# water based or oil based poly?



## J187 (May 19, 2006)

What does everyone recommend. According to Minwax, the only difference is really in quality and drying time and odor and cleanup. Anyone know of any reasons to choose one over the other? I've aslo heard some people say to use Bono Traffic before minwax, any thoughts..


----------



## Big Dave (May 17, 2006)

Oil base is more user freindly. Water base is not bad to work with if your used to finishing. I have just recently switched to water base and love it. Fast dry, low odor, and seems to be hard as a rock. The only down side is it doesn't have that rich look of oil based poly. It won't yellow or amberize over time like oil will either. Just watch out for lap marks or drips in the water base because it will flash quickly and not flow out like oil base will. Also make sure your stain has dried completely, a day or two, before applying water base.

Bona does not recommend putting traffic over any stain other than their own, that being said I will use either Minwax or Sherwin-Williams, let dry, then apply Bona-seal then two coats of traffic. I have also used their Mega. Apply stain, let dry, apply Bona-seal, then two coats of Mega. If you use Bona's stain then you can put the traffic right on top and no Bona-seal.

Dave.


----------



## J187 (May 19, 2006)

Thanks for the info. I might say I'd go w/ the waterborne JUST to avoid the ambering - the stain on my floor is exactly what I want it to be. I would hate to alter it in anyway. I guess I understand that a natural floor would gain a nice warm amberish glow w/ oil, but my floor has a slightly amber stain already.
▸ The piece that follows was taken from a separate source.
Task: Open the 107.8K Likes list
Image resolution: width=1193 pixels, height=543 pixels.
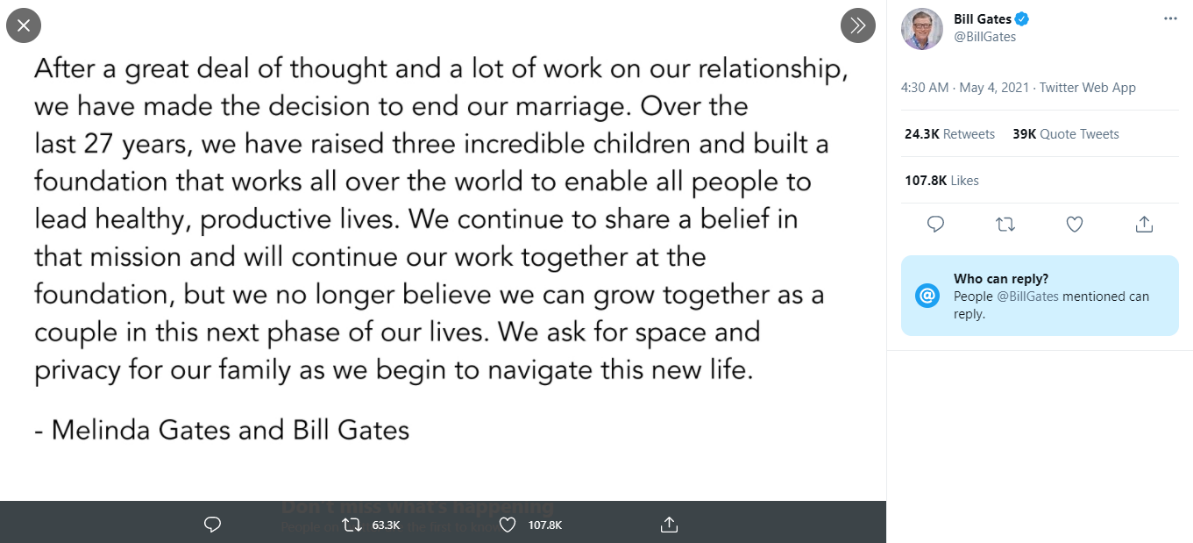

I appreciate the info.


----------



## handypilot (Jul 18, 2006)

I refinished my oak hardwood floors, in the living and dining room, about 3 years ago. I used the following Minwax Products:

Minwax Wood Finish - Oil based stain (used a 50/50 blend of two diffent colors to get the look I wanted. And when I say "*I*" I mean my wife :sailor
Water-based Minwax Polycrylic - 4 coats!
I used Polycrylic because Minwax didn't have their water-based floor poly available at the time, which is designed for higher traffic. After 3 years, with 3 young kids, my floor still looks great. i might need to put another coat of finish on it soon, but that only takes a couple of hours with a water based product.

I choose oil stain, because it's impossible to use water-based stain on large areas and not have lap marks. With oil, you can work by yourself and not worry about that. Though you need to let it dry a little longer if finishing with a waterborne poly.

I choose water poly because of dry time...it's a few hours before you can walk on it, and only a couple of days before you can put furnature on it, and a week before rugs. Oil is *MUCH* longer. You have to wait several weeks before putting rugs down!


----------